**Task set**
A – List every person named in the account below of Florida's state information security program.
B – Carry forward the account below of Florida's state information security program, starting after its last sentence.

Florida's governmental structure includes an elected Cabinet - the governor controls about half the state agencies, Cabinet members control many of the remaining agencies, and the Cabinet, sitting as a kind of board of directors, governs the rest.
Because the Office of Information Security is situated under the governor, the extent of its power over cabinet-controlled agencies remained unclear. However, as a testing ground, the governor's agencies presented ample fodder, and McPherson began auditing and implementing best practices in these organizations.
"Then the Nimbda virus hit," McPherson said. "We discovered that the agencies that really were impacted were outside of the executive office of the Governor. Recognizing this, the Florida Legislature gave us an additional $500,000 in Dec. 2001, with a clear mandate to expand the audits to all of the Cabinet and Cabinet-level agencies."
Certification and Enforcement
Establishing third-party audits and expectig agencies to meet standards set by those audits gave the Information Security Office authority to set up interim policies and procedures. "Certification by TruSecure Corp., became the prize," McPherson said. Once an agency received certification, it would have to continue passing upcoming audits.
"If you are not out there actually forcing the agencies to move toward that goal of certification, then this exercise and the money spent has been for naught," McPherson said. "There were agencies in Florida that had security audits done a couple of years prior that did not fair well under Nimbda. And if they had implemented the results of the audits, they would not have been affected by Nimbda to the extent that they were. This was actually what convinced the Legislature to go forward and give the STO more authority."
McPherson added that Florida agencies put up little resistance to the plan - and what resistance there was dissipated after Sept. 11. "Before, we were more worried about a 16-year-old kid from Yonkers than we were about someone in a cave in Tora Bora," McPherson said. "But now everybody understands that you have to be vigilant, even for things we haven't even thought of yet."
Since coming aboard as Florida's CIO, Kimberly Bahrami has ensured the security program continued to get the resources, tools and executive sponsorship to accomplish its mission. In December 2001, for example, Mike Russo - with three decades of audit and fraud investigation experience behind him - was hired as the state's information security compliance officer. He has the authority "to hold the agencies' feet to the fire and force them forward with all deliberate speed toward compliance," as well as act as an ombudsman if agencies disagree with TruSecure, McPherson said.

**Dataset content**

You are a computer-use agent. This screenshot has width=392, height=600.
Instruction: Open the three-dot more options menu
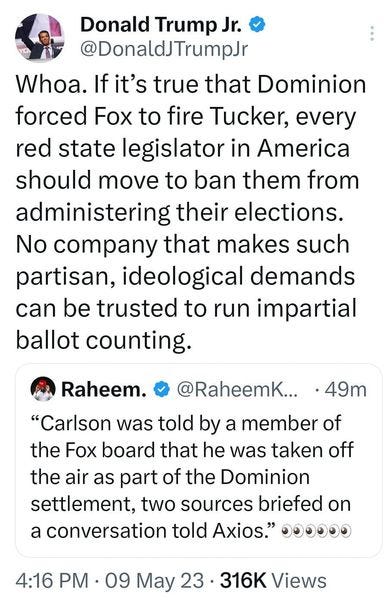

**Task-by-task results**
A – McPherson, Kimberly Bahrami, Mike Russo

B –
He added that the Florida Legislature has continued to be support the security initiative. "They have given us pretty much everything we have always wanted because the Florida legislative leadership in both parties recognized even before 9-11 that security was not a issue to be taken lightly," he said.
Continued legislative support meant the plan's next phase would be underway in early 2002. This involved expanding the scope of security audits to include all legislative and judicial branches of state government, as well as the launch of a Florida Infrastructure Protection Center. The center tracks cyber-terrorism - including cyber-crime and computer hacking - that targets Florida's government, financial services, utilities and other critical infrastructures.
The center is a joint project involving the Florida Department of Law Enforcement and other agencies, and it will coordinate closely with the National Infrastructure Protection Center (NIPC). "We believe this new initiative will become an instant national model," McPherson said.
Ongoing vigilance is the hallmark of Florida's enterprise-wide security initiatives. "Perhaps the biggest problem in cyber-security seems to be the machine that didn't get patched," McPherson said. "So all this has to be ongoing. You have to constantly scan yourself. You're only as good as the next attack."